Lanczos, the transfer matrix, and the signal-to-noise problem

TL;DR

This paper presents a novel application of the Lanczos algorithm combined with a bootstrap method to efficiently and accurately determine the energy spectrum in lattice QCD, improving convergence and error estimation.

Contribution

It introduces a new approach using Lanczos and bootstrap techniques for spectral analysis in lattice QCD, enhancing accuracy and convergence over traditional methods.

Findings

Faster ground-state convergence than effective mass methods.

More accurate energy estimates than multi-state fits.

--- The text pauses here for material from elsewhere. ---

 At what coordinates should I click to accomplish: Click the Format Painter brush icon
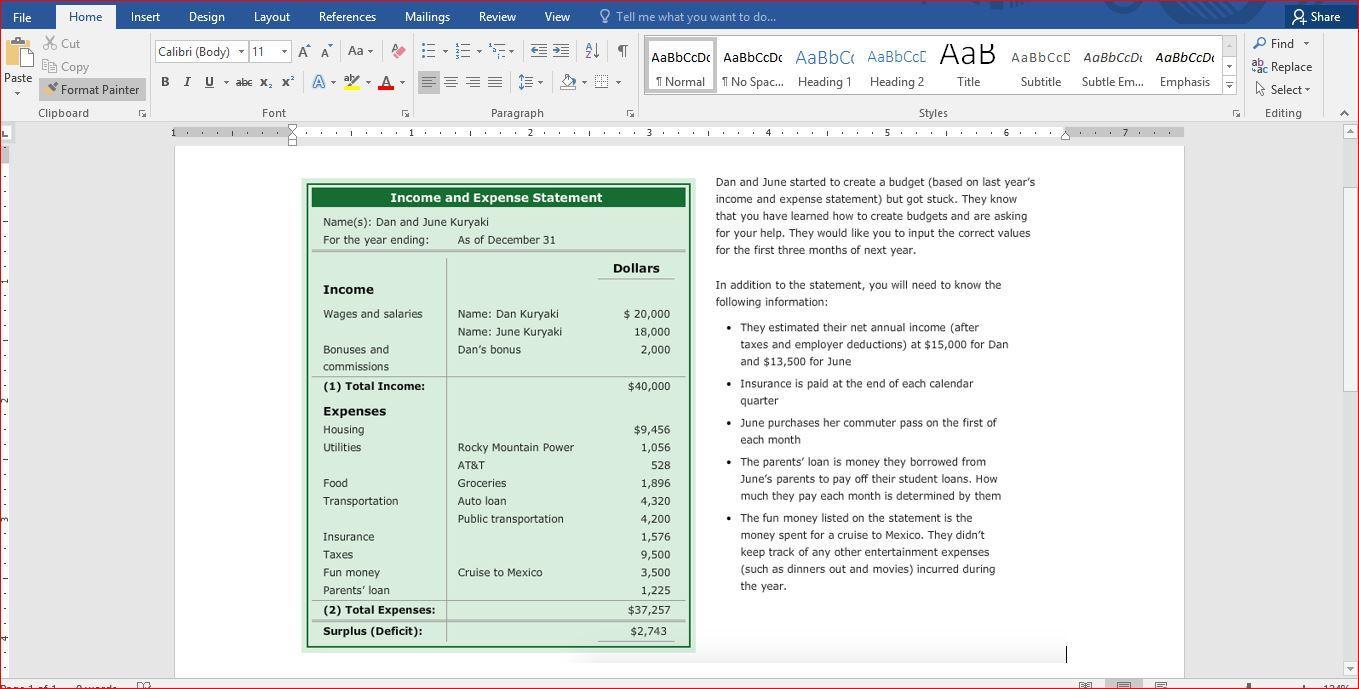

Provides two-sided error bounds for results.

Abstract

This work introduces a method for determining the energy spectrum of lattice quantum chromodynamics (LQCD) by applying the Lanczos algorithm to the transfer matrix and using a bootstrap generalization of the Cullum-Willoughby method to filter out spurious eigenvalues. Proof-of-principle analyses of the simple harmonic oscillator and the LQCD proton mass demonstrate that this method provides faster ground-state convergence than the "effective mass," which is related to the power-iteration algorithm. Lanczos provides more accurate energy estimates than multi-state fits to correlation functions with small imaginary times while achieving comparable statistical precision. Two-sided error bounds are computed for Lanczos results and guarantee that excited-state effects cannot shift Lanczos results far outside their statistical uncertainties.